**What you will do:** Render the listing below as a JSON list of strings, with one string for each line and any blank lines left out.

**Stored rows:**
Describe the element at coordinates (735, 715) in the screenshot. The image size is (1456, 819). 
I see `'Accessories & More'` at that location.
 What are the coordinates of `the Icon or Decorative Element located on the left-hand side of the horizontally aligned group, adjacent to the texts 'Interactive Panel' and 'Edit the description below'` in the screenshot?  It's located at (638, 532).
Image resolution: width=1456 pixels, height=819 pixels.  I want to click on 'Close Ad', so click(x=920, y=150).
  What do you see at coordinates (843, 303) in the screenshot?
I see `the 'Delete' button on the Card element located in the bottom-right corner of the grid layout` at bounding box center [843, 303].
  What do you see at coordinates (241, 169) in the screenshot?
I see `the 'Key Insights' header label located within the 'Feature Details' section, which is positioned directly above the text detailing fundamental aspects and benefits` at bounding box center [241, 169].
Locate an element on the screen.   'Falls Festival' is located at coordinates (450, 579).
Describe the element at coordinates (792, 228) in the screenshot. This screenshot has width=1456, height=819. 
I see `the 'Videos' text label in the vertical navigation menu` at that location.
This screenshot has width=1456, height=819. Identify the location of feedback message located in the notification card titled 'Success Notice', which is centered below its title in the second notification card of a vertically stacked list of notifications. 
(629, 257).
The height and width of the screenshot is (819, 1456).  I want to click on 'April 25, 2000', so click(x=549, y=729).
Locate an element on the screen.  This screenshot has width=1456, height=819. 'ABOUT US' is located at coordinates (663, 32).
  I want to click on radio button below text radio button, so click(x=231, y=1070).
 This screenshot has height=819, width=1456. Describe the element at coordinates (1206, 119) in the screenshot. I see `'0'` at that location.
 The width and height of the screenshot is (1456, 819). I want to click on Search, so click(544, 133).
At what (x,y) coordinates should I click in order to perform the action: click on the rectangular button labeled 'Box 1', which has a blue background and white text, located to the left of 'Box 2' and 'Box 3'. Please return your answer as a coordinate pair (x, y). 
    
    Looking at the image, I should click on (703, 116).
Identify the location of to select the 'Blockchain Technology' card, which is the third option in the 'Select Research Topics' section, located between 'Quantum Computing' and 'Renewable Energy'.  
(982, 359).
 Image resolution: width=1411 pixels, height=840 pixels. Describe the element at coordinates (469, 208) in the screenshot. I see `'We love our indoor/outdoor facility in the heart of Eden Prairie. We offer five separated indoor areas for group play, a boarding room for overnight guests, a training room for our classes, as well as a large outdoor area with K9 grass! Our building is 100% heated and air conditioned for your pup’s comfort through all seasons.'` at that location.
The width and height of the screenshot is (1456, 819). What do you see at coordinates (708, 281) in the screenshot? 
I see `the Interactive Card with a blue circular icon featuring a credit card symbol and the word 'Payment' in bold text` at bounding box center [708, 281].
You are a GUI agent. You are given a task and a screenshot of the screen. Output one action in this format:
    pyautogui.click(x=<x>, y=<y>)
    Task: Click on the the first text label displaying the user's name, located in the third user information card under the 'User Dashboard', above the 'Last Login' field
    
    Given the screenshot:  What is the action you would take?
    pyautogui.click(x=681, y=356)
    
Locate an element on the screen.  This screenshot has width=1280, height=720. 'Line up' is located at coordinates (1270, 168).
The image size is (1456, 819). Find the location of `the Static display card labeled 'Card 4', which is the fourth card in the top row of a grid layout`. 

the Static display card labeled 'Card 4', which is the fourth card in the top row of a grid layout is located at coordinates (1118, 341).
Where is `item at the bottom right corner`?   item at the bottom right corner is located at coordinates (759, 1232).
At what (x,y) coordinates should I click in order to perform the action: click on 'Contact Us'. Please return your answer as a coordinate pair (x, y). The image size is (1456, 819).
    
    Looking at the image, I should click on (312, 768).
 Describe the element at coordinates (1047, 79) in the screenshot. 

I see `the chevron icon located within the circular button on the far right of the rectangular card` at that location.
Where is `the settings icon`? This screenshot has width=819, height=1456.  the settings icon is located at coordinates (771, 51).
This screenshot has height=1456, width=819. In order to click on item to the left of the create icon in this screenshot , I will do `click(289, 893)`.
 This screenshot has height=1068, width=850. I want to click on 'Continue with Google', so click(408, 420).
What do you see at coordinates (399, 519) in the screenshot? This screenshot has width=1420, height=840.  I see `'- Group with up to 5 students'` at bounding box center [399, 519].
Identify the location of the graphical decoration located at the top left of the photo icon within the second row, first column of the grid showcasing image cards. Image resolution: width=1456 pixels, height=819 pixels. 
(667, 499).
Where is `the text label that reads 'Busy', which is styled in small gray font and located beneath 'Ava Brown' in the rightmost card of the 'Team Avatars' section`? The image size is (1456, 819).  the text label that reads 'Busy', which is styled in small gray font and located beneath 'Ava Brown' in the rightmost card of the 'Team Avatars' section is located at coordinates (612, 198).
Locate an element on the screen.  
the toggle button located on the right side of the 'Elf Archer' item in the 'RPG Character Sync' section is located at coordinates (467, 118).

**Task response:**
[
  "Describe the element at coordinates (735, 715) in the screenshot. The image size is (1456, 819). ",
  "I see `'Accessories & More'` at that location.",
  " What are the coordinates of `the Icon or Decorative Element located on the left-hand side of the horizontally aligned group, adjacent to the texts 'Interactive Panel' and 'Edit the description below'` in the screenshot?  It's located at (638, 532).",
  "Image resolution: width=1456 pixels, height=819 pixels.  I want to click on 'Close Ad', so click(x=920, y=150).",
  "  What do you see at coordinates (843, 303) in the screenshot?",
  "I see `the 'Delete' button on the Card element located in the bottom-right corner of the grid layout` at bounding box center [843, 303].",
  "  What do you see at coordinates (241, 169) in the screenshot?",
  "I see `the 'Key Insights' header label located within the 'Feature Details' section, which is positioned directly above the text detailing fundamental aspects and benefits` at bounding box center [241, 169].",
  "Locate an element on the screen.   'Falls Festival' is located at coordinates (450, 579).",
  "Describe the element at coordinates (792, 228) in the screenshot. This screenshot has width=1456, height=819. ",
  "I see `the 'Videos' text label in the vertical navigation menu` at that location.",
  "This screenshot has width=1456, height=819. Identify the location of feedback message located in the notification card titled 'Success Notice', which is centered below its title in the second notification card of a vertically stacked list of notifications. ",
  "(629, 257).",
  "The height and width of the screenshot is (819, 1456).  I want to click on 'April 25, 2000', so click(x=549, y=729).",
  "Locate an element on the screen.  This screenshot has width=1456, height=819. 'ABOUT US' is located at coordinates (663, 32).",
  "  I want to click on radio button below text radio button, so click(x=231, y=1070).",
  " This screenshot has height=819, width=1456. Describe the element at coordinates (1206, 119) in the screenshot. I see `'0'` at that location.",
  " The width and height of the screenshot is (1456, 819). I want to click on Search, so click(544, 133).",
  "At what (x,y) coordinates should I click in order to perform the action: click on the rectangular button labeled 'Box 1', which has a blue background and white text, located to the left of 'Box 2' and 'Box 3'. Please return your answer as a coordinate pair (x, y). ",
  "    Looking at the image, I should click on (703, 116).",
  "Identify the location of to select the 'Blockchain Technology' card, which is the third option in the 'Select Research Topics' section, located between 'Quantum Computing' and 'Renewable Energy'.  ",
  "(982, 359).",
  " Image resolution: width=1411 pixels, height=840 pixels. Describe the element at coordinates (469, 208) in the screenshot. I see `'We love our indoor/outdoor facility in the heart of Eden Prairie. We offer five separated indoor areas for group play, a boarding room for overnight guests, a training room for our classes, as well as a large outdoor area with K9 grass! Our building is 100% heated and air conditioned for your pup’s comfort through all seasons.'` at that location.",
  "The width and height of the screenshot is (1456, 819). What do you see at coordinates (708, 281) in the screenshot? ",
  "I see `the Interactive Card with a blue circular icon featuring a credit card symbol and the word 'Payment' in bold text` at bounding box center [708, 281].",
  "You are a GUI agent. You are given a task and a screenshot of the screen. Output one action in this format:",
  "    pyautogui.click(x=<x>, y=<y>)",
  "    Task: Click on the the first text label displaying the user's name, located in the third user information card under the 'User Dashboard', above the 'Last Login' field",
  "    Given the screenshot:  What is the action you would take?",
  "    pyautogui.click(x=681, y=356)",
  "Locate an element on the screen.  This screenshot has width=1280, height=720. 'Line up' is located at coordinates (1270, 168).",
  "The image size is (1456, 819). Find the location of `the Static display card labeled 'Card 4', which is the fourth card in the top row of a grid layout`. ",
  "the Static display card labeled 'Card 4', which is the fourth card in the top row of a grid layout is located at coordinates (1118, 341).",
  "Where is `item at the bottom right corner`?   item at the bottom right corner is located at coordinates (759, 1232).",
  "At what (x,y) coordinates should I click in order to perform the action: click on 'Contact Us'. Please return your answer as a coordinate pair (x, y). The image size is (1456, 819).",
  "    Looking at the image, I should click on (312, 768).",
  " Describe the element at coordinates (1047, 79) in the screenshot. ",
  "I see `the chevron icon located within the circular button on the far right of the rectangular card` at that location.",
  "Where is `the settings icon`? This screenshot has width=819, height=1456.  the settings icon is located at coordinates (771, 51).",
  "This screenshot has height=1456, width=819. In order to click on item to the left of the create icon in this screenshot , I will do `click(289, 893)`.",
  " This screenshot has height=1068, width=850. I want to click on 'Continue with Google', so click(408, 420).",
  "What do you see at coordinates (399, 519) in the screenshot? This screenshot has width=1420, height=840.  I see `'- Group with up to 5 students'` at bounding box center [399, 519].",
  "Identify the location of the graphical decoration located at the top left of the photo icon within the second row, first column of the grid showcasing image cards. Image resolution: width=1456 pixels, height=819 pixels. ",
  "(667, 499).",
  "Where is `the text label that reads 'Busy', which is styled in small gray font and located beneath 'Ava Brown' in the rightmost card of the 'Team Avatars' section`? The image size is (1456, 819).  the text label that reads 'Busy', which is styled in small gray font and located beneath 'Ava Brown' in the rightmost card of the 'Team Avatars' section is located at coordinates (612, 198).",
  "Locate an element on the screen.  ",
  "the toggle button located on the right side of the 'Elf Archer' item in the 'RPG Character Sync' section is located at coordinates (467, 118)."
]